Just as a line is a tracing of a point, a plane the tracing of a line and a space the tracing of a plane, a phenomenon in space is the tracing of time. Time appears to be in motion, because we are hardly able to experience the past, present and future as a continuum.


The American choreographer Loïe Fuller (1862-1928) became world-renowned for introducing a revolutionary dance. In the so called Serpentine dance, she produced an image on stage which was non-representational – instead of showing the dancer “dance”, she conjured up the tracing of the kinetic energy which the body instigates, just as a draughtsman, when he puts a point in motion to create a line.


In Trace, Hansdóttir not only alludes to Fuller’s ideas, but equally to the Lumière brothers movie clip of her Serpentine dance, in her own research on how energy disperses movement in time and space.


Hansdóttir has divided the exhibition space with an accordion wall. In the front, she exhibits photographs which reveal a certain motion in time.
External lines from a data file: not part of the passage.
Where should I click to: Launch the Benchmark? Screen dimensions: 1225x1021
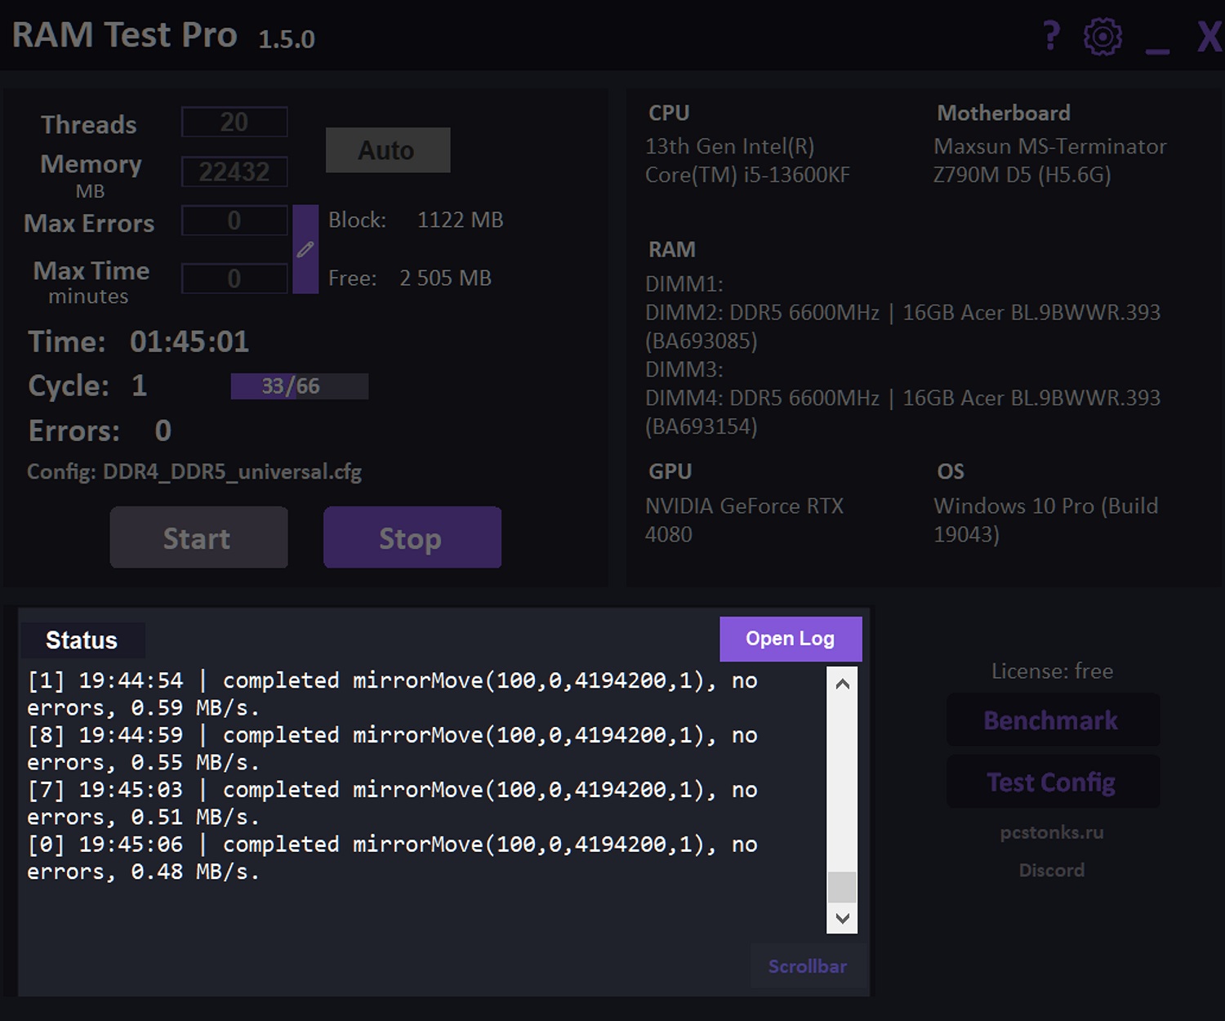pos(1052,720)
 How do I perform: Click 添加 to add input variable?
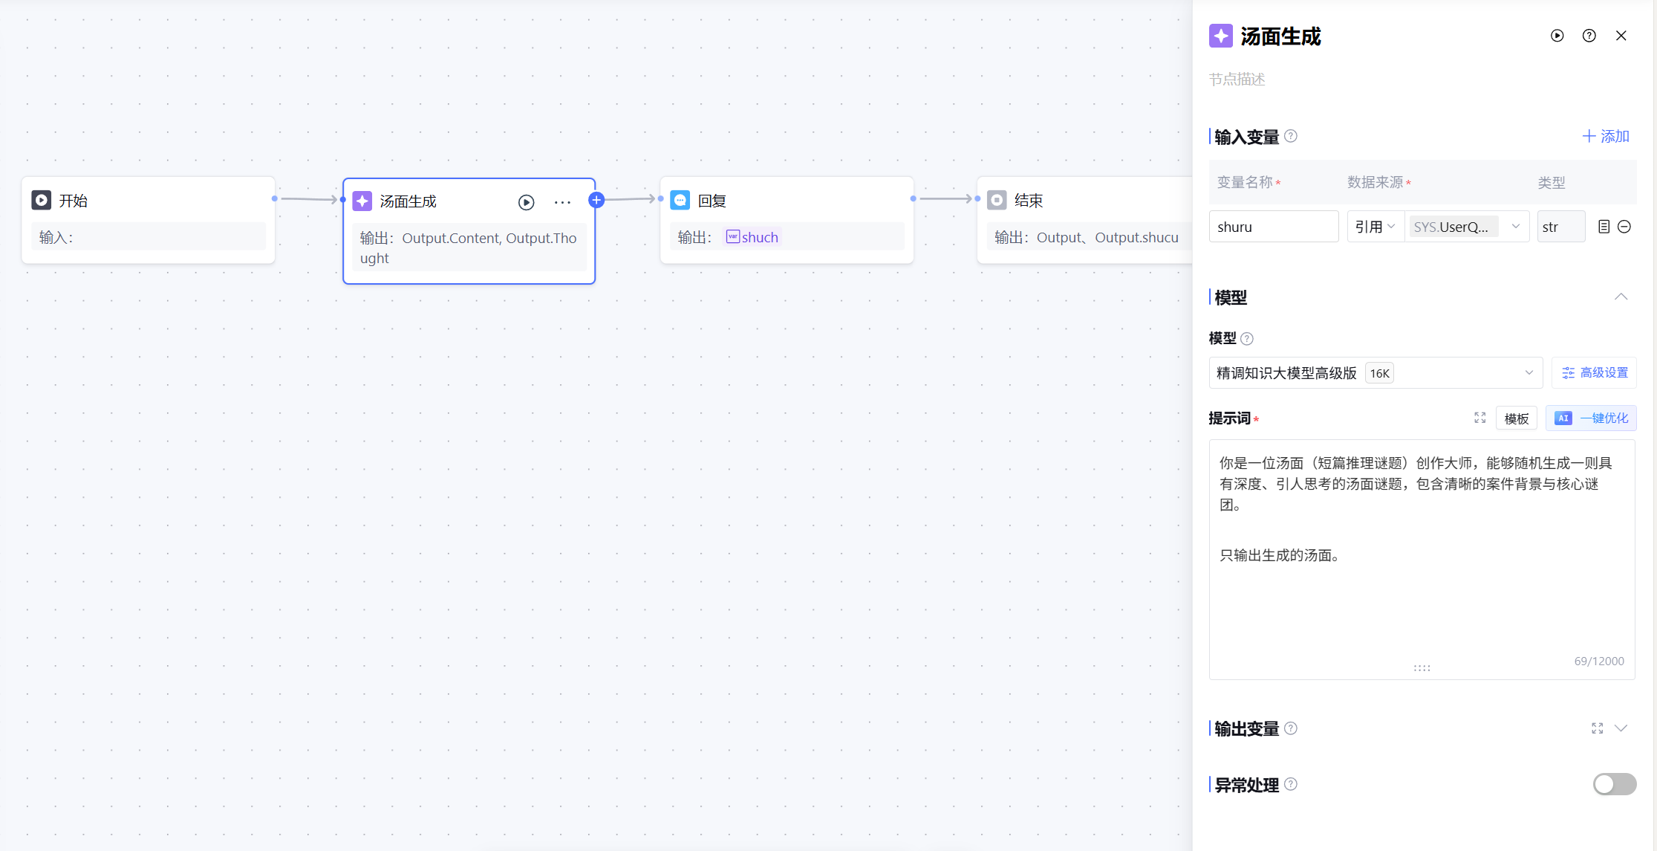coord(1605,137)
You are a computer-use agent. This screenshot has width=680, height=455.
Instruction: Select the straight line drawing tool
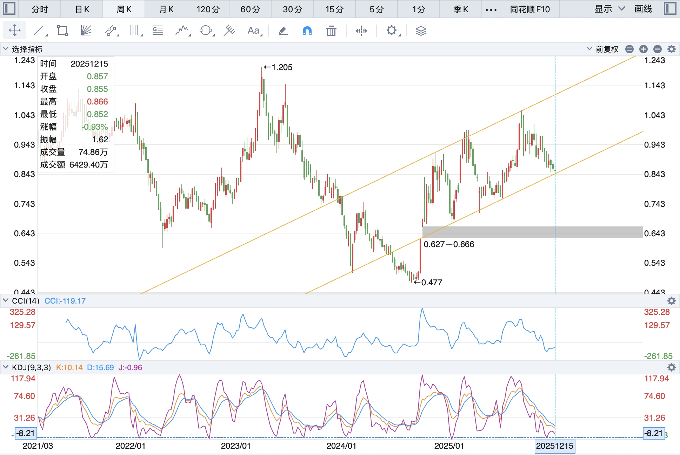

What the images have in common is how they reveal the eternal flux of a metamorphosing form, which otherwise (without the motions of the body) would simply remain static.


Mirrors on the leporello wall divide the viewers movements into separate and distinct moments as they walk past, as in a film. A 16mm film is projected through the wall, by means of two mirrors that transport the image from the front to the rear space, creating a reference to the subject’s journey in the filming process, when the viewer is allowed to see in one place that which has happened in another.


The film is the starting point of Hansdóttir’s investigation, the accompanying sound, the wall and the photographs being either part of the process or its aftermath. In actual fact, it is the traces themselves which the process as a whole has left behind in time and space, which is of prime importance, whether it be from a body, machine or a light source.


Elín Hansdóttir (b. 1980) lives and works in Berlin. Her work is often based on spare architectural elements creating self-contained worlds that seem to operate under their own set of rules. Elín has made numerous site-specific installations for exhibitions such as Art against Architecture, National Gallery of Iceland; The International Lightbiennale, Ruhr, Germany; Rethink the Implicit, Den Frie Udstillingsbygning, Copenhagen and for Frieze Projects, London 2007.